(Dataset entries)
· · · · · · ·

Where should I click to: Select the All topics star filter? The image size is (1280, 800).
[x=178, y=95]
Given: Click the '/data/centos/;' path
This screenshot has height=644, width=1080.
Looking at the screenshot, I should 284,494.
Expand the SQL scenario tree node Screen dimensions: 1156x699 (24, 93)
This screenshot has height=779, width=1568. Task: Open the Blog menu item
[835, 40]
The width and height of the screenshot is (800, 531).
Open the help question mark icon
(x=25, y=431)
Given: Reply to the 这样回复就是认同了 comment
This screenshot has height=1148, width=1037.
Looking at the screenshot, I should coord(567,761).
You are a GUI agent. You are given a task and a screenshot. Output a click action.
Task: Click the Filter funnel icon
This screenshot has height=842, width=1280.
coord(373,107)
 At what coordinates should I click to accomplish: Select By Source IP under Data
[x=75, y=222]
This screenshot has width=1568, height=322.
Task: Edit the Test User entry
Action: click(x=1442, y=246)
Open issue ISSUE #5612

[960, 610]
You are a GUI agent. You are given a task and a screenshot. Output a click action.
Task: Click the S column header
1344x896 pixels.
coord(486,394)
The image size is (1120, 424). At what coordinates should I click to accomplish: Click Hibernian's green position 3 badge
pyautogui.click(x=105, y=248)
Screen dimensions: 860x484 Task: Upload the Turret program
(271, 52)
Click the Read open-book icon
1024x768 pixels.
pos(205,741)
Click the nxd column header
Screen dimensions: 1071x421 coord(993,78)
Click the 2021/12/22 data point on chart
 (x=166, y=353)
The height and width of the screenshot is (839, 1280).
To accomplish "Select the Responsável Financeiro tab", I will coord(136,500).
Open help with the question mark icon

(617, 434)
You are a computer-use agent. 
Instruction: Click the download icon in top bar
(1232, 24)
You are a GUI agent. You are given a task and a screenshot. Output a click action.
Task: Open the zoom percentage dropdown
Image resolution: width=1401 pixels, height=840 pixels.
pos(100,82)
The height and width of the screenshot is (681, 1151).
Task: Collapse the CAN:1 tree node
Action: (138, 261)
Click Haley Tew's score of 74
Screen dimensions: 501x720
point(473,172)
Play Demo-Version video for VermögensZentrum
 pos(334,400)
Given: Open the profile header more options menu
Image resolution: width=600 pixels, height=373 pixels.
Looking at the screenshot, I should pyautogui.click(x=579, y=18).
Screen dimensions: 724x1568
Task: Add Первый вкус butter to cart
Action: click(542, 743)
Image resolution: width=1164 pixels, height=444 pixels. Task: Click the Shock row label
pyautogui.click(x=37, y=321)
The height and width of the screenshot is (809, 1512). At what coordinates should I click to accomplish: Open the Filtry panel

· · · · · · ·

Required action: Retype every line of the data above exactly.

Output:
Where should I click to: Select the All topics star filter? The image size is (1280, 800).
[x=178, y=95]
Given: Click the '/data/centos/;' path
This screenshot has height=644, width=1080.
Looking at the screenshot, I should 284,494.
Expand the SQL scenario tree node Screen dimensions: 1156x699 (24, 93)
This screenshot has height=779, width=1568. Task: Open the Blog menu item
[835, 40]
The width and height of the screenshot is (800, 531).
Open the help question mark icon
(x=25, y=431)
Given: Reply to the 这样回复就是认同了 comment
This screenshot has height=1148, width=1037.
Looking at the screenshot, I should coord(567,761).
You are a GUI agent. You are given a task and a screenshot. Output a click action.
Task: Click the Filter funnel icon
This screenshot has height=842, width=1280.
coord(373,107)
 At what coordinates should I click to accomplish: Select By Source IP under Data
[x=75, y=222]
This screenshot has width=1568, height=322.
Task: Edit the Test User entry
Action: click(x=1442, y=246)
Open issue ISSUE #5612

[960, 610]
You are a GUI agent. You are given a task and a screenshot. Output a click action.
Task: Click the S column header
1344x896 pixels.
coord(486,394)
The image size is (1120, 424). At what coordinates should I click to accomplish: Click Hibernian's green position 3 badge
pyautogui.click(x=105, y=248)
Screen dimensions: 860x484 Task: Upload the Turret program
(271, 52)
Click the Read open-book icon
1024x768 pixels.
pos(205,741)
Click the nxd column header
Screen dimensions: 1071x421 coord(993,78)
Click the 2021/12/22 data point on chart
 (x=166, y=353)
The height and width of the screenshot is (839, 1280).
To accomplish "Select the Responsável Financeiro tab", I will coord(136,500).
Open help with the question mark icon

(617, 434)
You are a computer-use agent. 
Instruction: Click the download icon in top bar
(1232, 24)
You are a GUI agent. You are given a task and a screenshot. Output a click action.
Task: Open the zoom percentage dropdown
Image resolution: width=1401 pixels, height=840 pixels.
pos(100,82)
The height and width of the screenshot is (681, 1151).
Task: Collapse the CAN:1 tree node
Action: (138, 261)
Click Haley Tew's score of 74
Screen dimensions: 501x720
point(473,172)
Play Demo-Version video for VermögensZentrum
 pos(334,400)
Given: Open the profile header more options menu
Image resolution: width=600 pixels, height=373 pixels.
Looking at the screenshot, I should pyautogui.click(x=579, y=18).
Screen dimensions: 724x1568
Task: Add Первый вкус butter to cart
Action: click(542, 743)
Image resolution: width=1164 pixels, height=444 pixels. Task: Click the Shock row label
pyautogui.click(x=37, y=321)
The height and width of the screenshot is (809, 1512). At what coordinates should I click to accomplish: Open the Filtry panel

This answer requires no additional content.